What to work on> Return the records below exactly as they are written.

========================================

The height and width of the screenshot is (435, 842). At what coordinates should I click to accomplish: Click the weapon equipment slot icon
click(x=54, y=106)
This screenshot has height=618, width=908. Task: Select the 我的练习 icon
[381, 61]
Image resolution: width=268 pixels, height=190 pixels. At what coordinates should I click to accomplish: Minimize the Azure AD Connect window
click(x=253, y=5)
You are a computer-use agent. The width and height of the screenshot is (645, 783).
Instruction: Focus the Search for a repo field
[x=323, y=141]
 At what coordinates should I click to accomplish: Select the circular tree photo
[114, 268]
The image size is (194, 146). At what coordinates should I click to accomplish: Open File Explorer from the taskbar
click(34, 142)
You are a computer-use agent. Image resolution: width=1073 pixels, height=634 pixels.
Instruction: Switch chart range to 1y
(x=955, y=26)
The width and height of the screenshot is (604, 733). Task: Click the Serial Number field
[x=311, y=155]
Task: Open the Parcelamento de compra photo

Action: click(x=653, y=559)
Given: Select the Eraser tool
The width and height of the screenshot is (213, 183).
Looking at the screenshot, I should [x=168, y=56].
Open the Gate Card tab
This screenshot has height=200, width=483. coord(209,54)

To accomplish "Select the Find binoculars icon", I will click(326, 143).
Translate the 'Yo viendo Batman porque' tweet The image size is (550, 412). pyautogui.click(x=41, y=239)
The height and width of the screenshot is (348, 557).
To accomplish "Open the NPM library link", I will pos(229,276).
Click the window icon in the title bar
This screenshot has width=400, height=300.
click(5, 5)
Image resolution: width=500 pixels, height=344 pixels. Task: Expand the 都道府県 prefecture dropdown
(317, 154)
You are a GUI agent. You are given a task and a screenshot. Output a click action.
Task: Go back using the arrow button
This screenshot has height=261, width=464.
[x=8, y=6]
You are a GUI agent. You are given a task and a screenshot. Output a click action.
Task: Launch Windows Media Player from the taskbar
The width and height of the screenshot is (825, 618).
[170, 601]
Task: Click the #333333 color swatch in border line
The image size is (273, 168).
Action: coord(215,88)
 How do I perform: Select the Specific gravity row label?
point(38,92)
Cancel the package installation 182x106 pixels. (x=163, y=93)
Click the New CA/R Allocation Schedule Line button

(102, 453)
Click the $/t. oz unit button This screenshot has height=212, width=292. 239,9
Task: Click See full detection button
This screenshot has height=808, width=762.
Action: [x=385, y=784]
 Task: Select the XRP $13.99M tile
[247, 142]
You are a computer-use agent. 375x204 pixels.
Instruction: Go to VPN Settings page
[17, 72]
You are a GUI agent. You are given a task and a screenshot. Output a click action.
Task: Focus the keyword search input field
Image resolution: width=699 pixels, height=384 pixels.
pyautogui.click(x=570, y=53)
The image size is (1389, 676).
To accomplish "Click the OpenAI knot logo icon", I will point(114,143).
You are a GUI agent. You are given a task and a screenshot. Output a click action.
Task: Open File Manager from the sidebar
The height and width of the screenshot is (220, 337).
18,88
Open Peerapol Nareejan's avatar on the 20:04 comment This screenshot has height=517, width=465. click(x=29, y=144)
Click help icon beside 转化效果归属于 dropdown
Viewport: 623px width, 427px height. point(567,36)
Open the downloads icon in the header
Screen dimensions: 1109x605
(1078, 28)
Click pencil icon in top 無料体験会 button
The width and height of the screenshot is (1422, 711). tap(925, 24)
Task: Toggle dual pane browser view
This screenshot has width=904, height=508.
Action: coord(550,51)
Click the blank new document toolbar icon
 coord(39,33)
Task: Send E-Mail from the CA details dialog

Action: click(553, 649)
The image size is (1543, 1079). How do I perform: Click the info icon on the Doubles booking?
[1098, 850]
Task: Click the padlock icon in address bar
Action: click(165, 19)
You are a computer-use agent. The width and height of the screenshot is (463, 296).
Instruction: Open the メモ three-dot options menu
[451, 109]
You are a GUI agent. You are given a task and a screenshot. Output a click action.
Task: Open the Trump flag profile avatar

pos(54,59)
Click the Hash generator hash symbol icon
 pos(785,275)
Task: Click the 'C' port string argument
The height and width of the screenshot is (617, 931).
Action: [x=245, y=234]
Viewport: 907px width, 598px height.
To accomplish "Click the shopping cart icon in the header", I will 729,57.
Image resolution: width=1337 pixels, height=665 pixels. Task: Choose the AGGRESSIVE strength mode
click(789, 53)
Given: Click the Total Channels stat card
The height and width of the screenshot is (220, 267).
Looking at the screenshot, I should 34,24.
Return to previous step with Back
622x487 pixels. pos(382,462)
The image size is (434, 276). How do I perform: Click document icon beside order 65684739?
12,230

========================================

Answer space>
The height and width of the screenshot is (435, 842). At what coordinates should I click to accomplish: Click the weapon equipment slot icon
click(x=54, y=106)
This screenshot has height=618, width=908. Task: Select the 我的练习 icon
[381, 61]
Image resolution: width=268 pixels, height=190 pixels. At what coordinates should I click to accomplish: Minimize the Azure AD Connect window
click(x=253, y=5)
You are a computer-use agent. The width and height of the screenshot is (645, 783).
Instruction: Focus the Search for a repo field
[x=323, y=141]
 At what coordinates should I click to accomplish: Select the circular tree photo
[114, 268]
The image size is (194, 146). At what coordinates should I click to accomplish: Open File Explorer from the taskbar
click(34, 142)
You are a computer-use agent. Image resolution: width=1073 pixels, height=634 pixels.
Instruction: Switch chart range to 1y
(x=955, y=26)
The width and height of the screenshot is (604, 733). Task: Click the Serial Number field
[x=311, y=155]
Task: Open the Parcelamento de compra photo

Action: click(x=653, y=559)
Given: Select the Eraser tool
The width and height of the screenshot is (213, 183).
Looking at the screenshot, I should [x=168, y=56].
Open the Gate Card tab
This screenshot has height=200, width=483. coord(209,54)

To accomplish "Select the Find binoculars icon", I will click(326, 143).
Translate the 'Yo viendo Batman porque' tweet The image size is (550, 412). pyautogui.click(x=41, y=239)
The height and width of the screenshot is (348, 557).
To accomplish "Open the NPM library link", I will pos(229,276).
Click the window icon in the title bar
This screenshot has width=400, height=300.
click(5, 5)
Image resolution: width=500 pixels, height=344 pixels. Task: Expand the 都道府県 prefecture dropdown
(317, 154)
You are a GUI agent. You are given a task and a screenshot. Output a click action.
Task: Go back using the arrow button
This screenshot has height=261, width=464.
[x=8, y=6]
You are a GUI agent. You are given a task and a screenshot. Output a click action.
Task: Launch Windows Media Player from the taskbar
The width and height of the screenshot is (825, 618).
[170, 601]
Task: Click the #333333 color swatch in border line
The image size is (273, 168).
Action: coord(215,88)
 How do I perform: Select the Specific gravity row label?
point(38,92)
Cancel the package installation 182x106 pixels. (x=163, y=93)
Click the New CA/R Allocation Schedule Line button

(102, 453)
Click the $/t. oz unit button This screenshot has height=212, width=292. 239,9
Task: Click See full detection button
This screenshot has height=808, width=762.
Action: [x=385, y=784]
 Task: Select the XRP $13.99M tile
[247, 142]
You are a computer-use agent. 375x204 pixels.
Instruction: Go to VPN Settings page
[17, 72]
You are a GUI agent. You are given a task and a screenshot. Output a click action.
Task: Focus the keyword search input field
Image resolution: width=699 pixels, height=384 pixels.
pyautogui.click(x=570, y=53)
The image size is (1389, 676).
To accomplish "Click the OpenAI knot logo icon", I will point(114,143).
You are a GUI agent. You are given a task and a screenshot. Output a click action.
Task: Open File Manager from the sidebar
The height and width of the screenshot is (220, 337).
18,88
Open Peerapol Nareejan's avatar on the 20:04 comment This screenshot has height=517, width=465. click(x=29, y=144)
Click help icon beside 转化效果归属于 dropdown
Viewport: 623px width, 427px height. point(567,36)
Open the downloads icon in the header
Screen dimensions: 1109x605
(1078, 28)
Click pencil icon in top 無料体験会 button
The width and height of the screenshot is (1422, 711). tap(925, 24)
Task: Toggle dual pane browser view
This screenshot has width=904, height=508.
Action: coord(550,51)
Click the blank new document toolbar icon
 coord(39,33)
Task: Send E-Mail from the CA details dialog

Action: click(553, 649)
The image size is (1543, 1079). How do I perform: Click the info icon on the Doubles booking?
[1098, 850]
Task: Click the padlock icon in address bar
Action: click(165, 19)
You are a computer-use agent. The width and height of the screenshot is (463, 296).
Instruction: Open the メモ three-dot options menu
[451, 109]
You are a GUI agent. You are given a task and a screenshot. Output a click action.
Task: Open the Trump flag profile avatar

pos(54,59)
Click the Hash generator hash symbol icon
 pos(785,275)
Task: Click the 'C' port string argument
The height and width of the screenshot is (617, 931).
Action: [x=245, y=234]
Viewport: 907px width, 598px height.
To accomplish "Click the shopping cart icon in the header", I will 729,57.
Image resolution: width=1337 pixels, height=665 pixels. Task: Choose the AGGRESSIVE strength mode
click(789, 53)
Given: Click the Total Channels stat card
The height and width of the screenshot is (220, 267).
Looking at the screenshot, I should 34,24.
Return to previous step with Back
622x487 pixels. pos(382,462)
The image size is (434, 276). How do I perform: Click document icon beside order 65684739?
12,230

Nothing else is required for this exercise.